I remember reading my Bible in my earlier days. I felt low, depressed, and anxious and I needed peace. The Bible gave me strength, made me feel affirmed and loved. I always felt I wasn’t good enough on my own, and the Bible, God’s Word, gave me identity and purpose. The Bible said that my lack of perfection was enough for God. God still created me for a reason (1 Peter 2:9). It was revolutionary in a world that tries its hardest to convince you that you need to be everything, basically perfection and you might be worth something.
God’s word gave me consolation because I saw, even in my sin and pain, the truth. I saw that I had flesh, temptation, and that there was an enemy, who wants to kill, steal, and destroy( John 10:10). To know there were others in the world, whether I knew them or not, also in pain, took me out of my own narcissistic bubble. I truly felt I was the only person feeling the level of pain, hurt, and confusion I was feeling and the people around me were oblivious. I wanted to be seen for all my pain. I never stopped to think until I read the Bible, that we are all in pain, in need of God’s love, mercy, and the gift of Christ. (1 Peter 5:9)
As I read about people in the Bible, I saw myself in their brokenness. I have lied. I’ve had anger. I’ve struggled with lust. I’ve wished evil on someone. I’ve had trouble trusting God. I was normal.
The men/women of the Bible weren’t great, God used them to do great things. His requirement: trust and believe in Him. Faith.
He associated with outcasts and I felt like an outcast at times (John 8).
The Bible reminded me, I would fall, even after receiving salvation, but God’s mercy and gift of salvation continues to watch over me as long as I keep faith and believe Jesus is who He said He is and died for the sins of the world (Romans 6-8).

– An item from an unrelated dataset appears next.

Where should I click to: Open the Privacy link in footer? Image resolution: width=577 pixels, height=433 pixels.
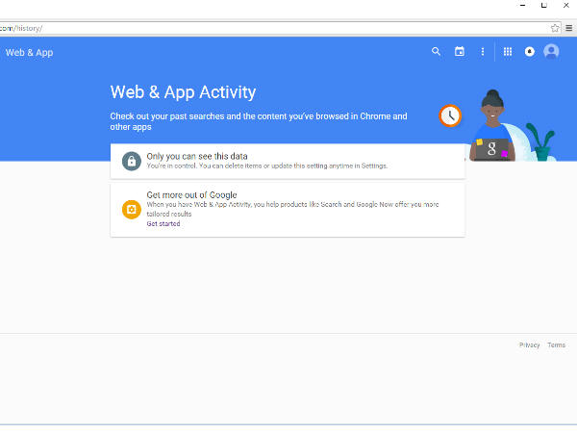coord(529,344)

Reading the Bible, I knew I couldn’t be perfect. I would never be good enough, and that freed me. Do you know the comfort and joy of knowing you won’t be perfect, but Jesus still died for you to cover you? That realization saved my life.
I still do not want to dishonor God with my actions or thoughts. I don’t consider the gift of salvation a free for all for sin. I’m simply saying, thank You Father for taking the burden of perfection off of me and then giving me Your perfect love anyway.
You made me worthy, even when I wasn’t enough.